Sejumlah warga berbelanja di Pasar Grogol, Jakarta Barat, Kamis (1/7/2021). Badan Pusat Statistik (BPS) mencatat deflasi pada Juni 2021 sebesar 0,16 persen. Hal tersebut banyak dipengaruhi oleh penurunan harga sejumlah kelompok pengeluaran pasca-Ramadhan dan Idul Fitri pada bulan Mei. Beberapa komoditas pangan yang mengalami penurunan harga antara lain cabai merah, daging ayam ras, cabai rawit, dan bawang merah.
Kenaikan harga pangan global ini telah menyebab sejumlah harga pangan di dalam negeri meningkat di atas harga eceran tertinggi (HET) atau acuan yang telah ditetapkan pemerintah. Harga eceran kedelai, bahan baku tempe dan tahu, secara nasional per 2 Juli 2021 sebesar Rp 12.375 per kilogram (kg).
Harga jagung bahan baku pakan ternak, sudah mencapai Rp 5.000-Rp 6.000 per kg atau di atas harga acuan tertinggi yang ditetapkan pemerintah, yakni Rp 4.500 per kg. Kenaikan harga jagung ini dapat berimbas ke kenaikan harga daging dan telur ayam ras.

-------------------------

BUTIR TUGAS 1
Sunting bagian kutipan tentang harga pangan yang dibuka dengan kata-kata "Sejumlah warga berbelanja" dan ditutup dengan "per kilogram (kg).", lalu ganti "Pasar Grogol" dengan "Pasar Senen".
BUTIR TUGAS 2
Sebutkan semua komoditas pangan yang harganya turun menurut kutipan tentang harga pangan.
BUTIR TUGAS 3
Lanjutkan kutipan tentang harga pangan mulai dari kalimat terakhirnya.
Butir-butir sesudah kutipan ini diambil dari sumber yang berbeda.

Butir tersimpan dari sebuah koleksi
-------------------------

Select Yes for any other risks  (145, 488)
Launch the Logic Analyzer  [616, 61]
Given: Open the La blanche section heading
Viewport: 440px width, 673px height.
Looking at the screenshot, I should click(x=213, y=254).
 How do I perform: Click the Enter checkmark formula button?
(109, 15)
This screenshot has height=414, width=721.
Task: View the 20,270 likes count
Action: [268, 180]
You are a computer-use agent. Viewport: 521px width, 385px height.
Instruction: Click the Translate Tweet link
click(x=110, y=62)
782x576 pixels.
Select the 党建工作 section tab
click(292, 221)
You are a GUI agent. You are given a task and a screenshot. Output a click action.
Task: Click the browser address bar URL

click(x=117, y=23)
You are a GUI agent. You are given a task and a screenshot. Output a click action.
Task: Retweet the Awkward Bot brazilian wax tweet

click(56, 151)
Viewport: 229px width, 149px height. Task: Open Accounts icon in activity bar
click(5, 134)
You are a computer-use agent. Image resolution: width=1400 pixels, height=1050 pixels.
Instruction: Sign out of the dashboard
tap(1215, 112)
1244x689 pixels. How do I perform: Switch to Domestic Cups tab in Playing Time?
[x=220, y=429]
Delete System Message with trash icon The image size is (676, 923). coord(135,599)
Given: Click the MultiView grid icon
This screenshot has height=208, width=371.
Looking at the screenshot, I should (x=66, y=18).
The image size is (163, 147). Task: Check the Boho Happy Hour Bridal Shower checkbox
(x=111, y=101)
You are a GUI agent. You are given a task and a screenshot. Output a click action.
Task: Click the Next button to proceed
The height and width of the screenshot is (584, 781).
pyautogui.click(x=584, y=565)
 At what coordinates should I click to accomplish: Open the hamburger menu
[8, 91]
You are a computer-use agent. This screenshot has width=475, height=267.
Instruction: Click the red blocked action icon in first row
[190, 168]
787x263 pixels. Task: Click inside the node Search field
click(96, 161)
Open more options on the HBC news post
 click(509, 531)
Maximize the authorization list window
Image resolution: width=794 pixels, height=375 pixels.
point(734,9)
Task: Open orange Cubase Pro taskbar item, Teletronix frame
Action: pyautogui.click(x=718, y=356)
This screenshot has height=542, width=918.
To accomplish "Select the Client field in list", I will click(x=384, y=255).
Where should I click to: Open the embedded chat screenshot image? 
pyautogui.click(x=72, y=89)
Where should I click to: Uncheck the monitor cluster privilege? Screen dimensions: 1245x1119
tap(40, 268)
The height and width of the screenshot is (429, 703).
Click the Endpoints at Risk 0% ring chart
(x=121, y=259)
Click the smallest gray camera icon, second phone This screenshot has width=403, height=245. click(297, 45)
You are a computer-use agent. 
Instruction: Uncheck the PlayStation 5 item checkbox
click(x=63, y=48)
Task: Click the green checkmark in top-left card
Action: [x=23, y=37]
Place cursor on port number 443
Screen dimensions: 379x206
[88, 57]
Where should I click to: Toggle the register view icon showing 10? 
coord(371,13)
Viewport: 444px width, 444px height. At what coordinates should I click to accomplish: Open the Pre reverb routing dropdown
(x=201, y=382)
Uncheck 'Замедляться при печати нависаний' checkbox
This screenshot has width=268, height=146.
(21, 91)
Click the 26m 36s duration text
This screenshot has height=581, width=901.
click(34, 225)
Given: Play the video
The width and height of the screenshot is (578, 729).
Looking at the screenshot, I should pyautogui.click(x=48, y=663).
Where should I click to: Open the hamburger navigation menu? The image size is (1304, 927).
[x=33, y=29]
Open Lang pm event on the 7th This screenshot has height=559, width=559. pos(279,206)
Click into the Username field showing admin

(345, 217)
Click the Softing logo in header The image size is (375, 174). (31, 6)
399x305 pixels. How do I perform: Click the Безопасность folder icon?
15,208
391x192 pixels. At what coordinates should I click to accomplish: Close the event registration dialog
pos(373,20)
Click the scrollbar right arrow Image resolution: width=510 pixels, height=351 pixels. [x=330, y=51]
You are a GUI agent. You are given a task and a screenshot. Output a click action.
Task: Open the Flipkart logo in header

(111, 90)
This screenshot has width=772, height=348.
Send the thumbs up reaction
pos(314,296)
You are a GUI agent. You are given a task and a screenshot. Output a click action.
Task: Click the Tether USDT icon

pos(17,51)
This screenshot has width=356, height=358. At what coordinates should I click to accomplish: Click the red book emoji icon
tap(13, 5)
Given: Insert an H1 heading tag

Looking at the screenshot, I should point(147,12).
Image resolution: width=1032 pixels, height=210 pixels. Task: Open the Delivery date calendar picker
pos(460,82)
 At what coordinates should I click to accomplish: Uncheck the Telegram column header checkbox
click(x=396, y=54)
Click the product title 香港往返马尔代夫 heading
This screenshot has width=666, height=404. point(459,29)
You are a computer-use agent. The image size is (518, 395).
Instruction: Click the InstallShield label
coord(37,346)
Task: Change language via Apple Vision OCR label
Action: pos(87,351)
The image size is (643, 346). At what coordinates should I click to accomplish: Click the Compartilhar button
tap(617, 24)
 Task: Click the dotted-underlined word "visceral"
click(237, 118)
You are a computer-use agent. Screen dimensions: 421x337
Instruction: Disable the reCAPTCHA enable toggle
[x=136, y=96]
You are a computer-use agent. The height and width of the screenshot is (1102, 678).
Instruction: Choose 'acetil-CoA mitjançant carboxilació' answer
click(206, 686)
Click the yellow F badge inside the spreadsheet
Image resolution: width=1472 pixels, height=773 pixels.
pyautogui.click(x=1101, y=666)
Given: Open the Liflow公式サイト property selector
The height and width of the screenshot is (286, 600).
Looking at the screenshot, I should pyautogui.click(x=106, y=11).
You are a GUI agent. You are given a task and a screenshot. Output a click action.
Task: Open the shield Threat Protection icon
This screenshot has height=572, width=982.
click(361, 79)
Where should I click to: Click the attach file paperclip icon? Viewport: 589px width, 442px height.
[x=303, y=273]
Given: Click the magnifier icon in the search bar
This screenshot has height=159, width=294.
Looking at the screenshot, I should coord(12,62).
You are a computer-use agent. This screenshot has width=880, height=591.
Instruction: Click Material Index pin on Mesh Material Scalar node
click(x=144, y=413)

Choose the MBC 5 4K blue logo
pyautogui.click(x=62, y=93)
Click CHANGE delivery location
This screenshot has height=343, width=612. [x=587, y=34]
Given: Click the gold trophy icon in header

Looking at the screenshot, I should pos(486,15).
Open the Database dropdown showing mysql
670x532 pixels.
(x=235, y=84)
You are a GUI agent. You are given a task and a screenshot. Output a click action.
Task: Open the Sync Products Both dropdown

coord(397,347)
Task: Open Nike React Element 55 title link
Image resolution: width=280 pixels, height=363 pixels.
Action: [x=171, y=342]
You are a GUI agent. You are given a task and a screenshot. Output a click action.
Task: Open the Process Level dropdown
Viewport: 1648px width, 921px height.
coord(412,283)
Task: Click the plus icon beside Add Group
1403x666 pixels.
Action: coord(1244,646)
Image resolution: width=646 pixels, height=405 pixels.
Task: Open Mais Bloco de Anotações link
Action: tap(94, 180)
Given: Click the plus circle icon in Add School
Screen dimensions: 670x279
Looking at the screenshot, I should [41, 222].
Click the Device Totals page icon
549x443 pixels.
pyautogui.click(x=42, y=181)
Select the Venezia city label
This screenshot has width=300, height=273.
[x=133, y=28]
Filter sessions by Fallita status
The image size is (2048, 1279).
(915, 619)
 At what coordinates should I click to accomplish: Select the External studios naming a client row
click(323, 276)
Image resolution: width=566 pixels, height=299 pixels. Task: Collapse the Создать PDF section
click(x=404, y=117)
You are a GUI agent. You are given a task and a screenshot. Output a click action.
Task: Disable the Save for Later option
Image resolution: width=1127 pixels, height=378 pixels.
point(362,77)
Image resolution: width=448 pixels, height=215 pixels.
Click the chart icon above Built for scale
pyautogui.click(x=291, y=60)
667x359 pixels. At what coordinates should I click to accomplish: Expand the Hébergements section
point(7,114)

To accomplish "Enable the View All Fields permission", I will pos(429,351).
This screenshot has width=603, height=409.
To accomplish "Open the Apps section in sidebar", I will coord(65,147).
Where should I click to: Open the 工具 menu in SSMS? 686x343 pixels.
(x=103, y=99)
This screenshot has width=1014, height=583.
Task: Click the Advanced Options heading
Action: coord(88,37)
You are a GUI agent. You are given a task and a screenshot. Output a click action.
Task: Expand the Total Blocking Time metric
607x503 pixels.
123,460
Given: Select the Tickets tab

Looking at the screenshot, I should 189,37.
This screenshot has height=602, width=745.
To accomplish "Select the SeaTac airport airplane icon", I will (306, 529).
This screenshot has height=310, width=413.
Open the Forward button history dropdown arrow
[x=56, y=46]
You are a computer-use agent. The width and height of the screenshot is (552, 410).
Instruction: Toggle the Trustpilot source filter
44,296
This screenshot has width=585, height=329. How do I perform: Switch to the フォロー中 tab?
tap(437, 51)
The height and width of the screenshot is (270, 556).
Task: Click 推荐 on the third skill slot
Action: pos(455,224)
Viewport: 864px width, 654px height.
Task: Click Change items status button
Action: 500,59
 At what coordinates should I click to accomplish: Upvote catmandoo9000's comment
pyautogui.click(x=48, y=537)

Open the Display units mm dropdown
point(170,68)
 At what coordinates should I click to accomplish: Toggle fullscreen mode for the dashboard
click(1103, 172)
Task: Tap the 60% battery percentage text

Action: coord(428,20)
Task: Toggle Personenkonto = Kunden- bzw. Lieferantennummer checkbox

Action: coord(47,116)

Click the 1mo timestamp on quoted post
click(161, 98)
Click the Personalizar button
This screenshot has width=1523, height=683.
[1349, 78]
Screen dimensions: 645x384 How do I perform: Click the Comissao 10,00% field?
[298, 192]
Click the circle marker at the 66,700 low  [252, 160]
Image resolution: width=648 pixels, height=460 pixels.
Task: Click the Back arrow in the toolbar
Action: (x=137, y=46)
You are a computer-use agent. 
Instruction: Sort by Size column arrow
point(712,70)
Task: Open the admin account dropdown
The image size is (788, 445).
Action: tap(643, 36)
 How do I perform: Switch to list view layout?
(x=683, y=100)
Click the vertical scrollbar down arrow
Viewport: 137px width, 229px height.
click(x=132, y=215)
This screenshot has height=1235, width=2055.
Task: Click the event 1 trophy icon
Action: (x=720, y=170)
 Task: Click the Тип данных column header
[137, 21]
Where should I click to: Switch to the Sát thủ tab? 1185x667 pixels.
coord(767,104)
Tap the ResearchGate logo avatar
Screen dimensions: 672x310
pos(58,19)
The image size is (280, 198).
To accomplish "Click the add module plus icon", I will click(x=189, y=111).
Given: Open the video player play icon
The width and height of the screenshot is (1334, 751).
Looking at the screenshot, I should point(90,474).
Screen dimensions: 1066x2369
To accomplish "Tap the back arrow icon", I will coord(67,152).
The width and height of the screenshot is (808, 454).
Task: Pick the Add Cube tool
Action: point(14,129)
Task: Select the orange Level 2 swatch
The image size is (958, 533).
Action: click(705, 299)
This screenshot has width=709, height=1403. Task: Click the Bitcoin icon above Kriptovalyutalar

-------------------------

KOTAK JAWABAN 1
Sejumlah warga berbelanja di Pasar Senen, Jakarta Barat, Kamis (1/7/2021). Badan Pusat Statistik (BPS) mencatat deflasi pada Juni 2021 sebesar 0,16 persen. Hal tersebut banyak dipengaruhi oleh penurunan harga sejumlah kelompok pengeluaran pasca-Ramadhan dan Idul Fitri pada bulan Mei. Beberapa komoditas pangan yang mengalami penurunan harga antara lain cabai merah, daging ayam ras, cabai rawit, dan bawang merah.
Kenaikan harga pangan global ini telah menyebab sejumlah harga pangan di dalam negeri meningkat di atas harga eceran tertinggi (HET) atau acuan yang telah ditetapkan pemerintah. Harga eceran kedelai, bahan baku tempe dan tahu, secara nasional per 2 Juli 2021 sebesar Rp 12.375 per kilogram (kg).

KOTAK JAWABAN 2
Cabai merah, daging ayam ras, cabai rawit, dan bawang merah.

KOTAK JAWABAN 3
Indonesia cukup beruntung, di tengah kenaikan harga beras dunia, stok beras di Indonesia masih sangat berlimpah, meskipun harga beras domestik di atas HET. Kementerian Perdagangan mencatat, stok beras di Perum Bulog per 2 Juli 2021, sebanyak 1,39 juta ton atau cukup untuk 18 bulan ke depan. Adapun harga beras medium di dalam negeri Rp 10.532 per kg atau di atas HET yang sebesar Rp 9.450 per kg.
Bantalan ekonomi
Menghadapi dua tantangan itu, tergerusnya ketahanan pangan rumah tangga dan kenaikan harga pangan di dalam negeri, program perlindungan sosial dan pengelolaan pangan perlu terus dilanjutkan di tengah pandemi Covid-19. Program perlindungan ini mencakup Bantuan Sosial Tunai (BST), Program Keluarga Harapan (PKH), bantuan pangan nontunai, Kartu Prakerja, dan padat karya tunai.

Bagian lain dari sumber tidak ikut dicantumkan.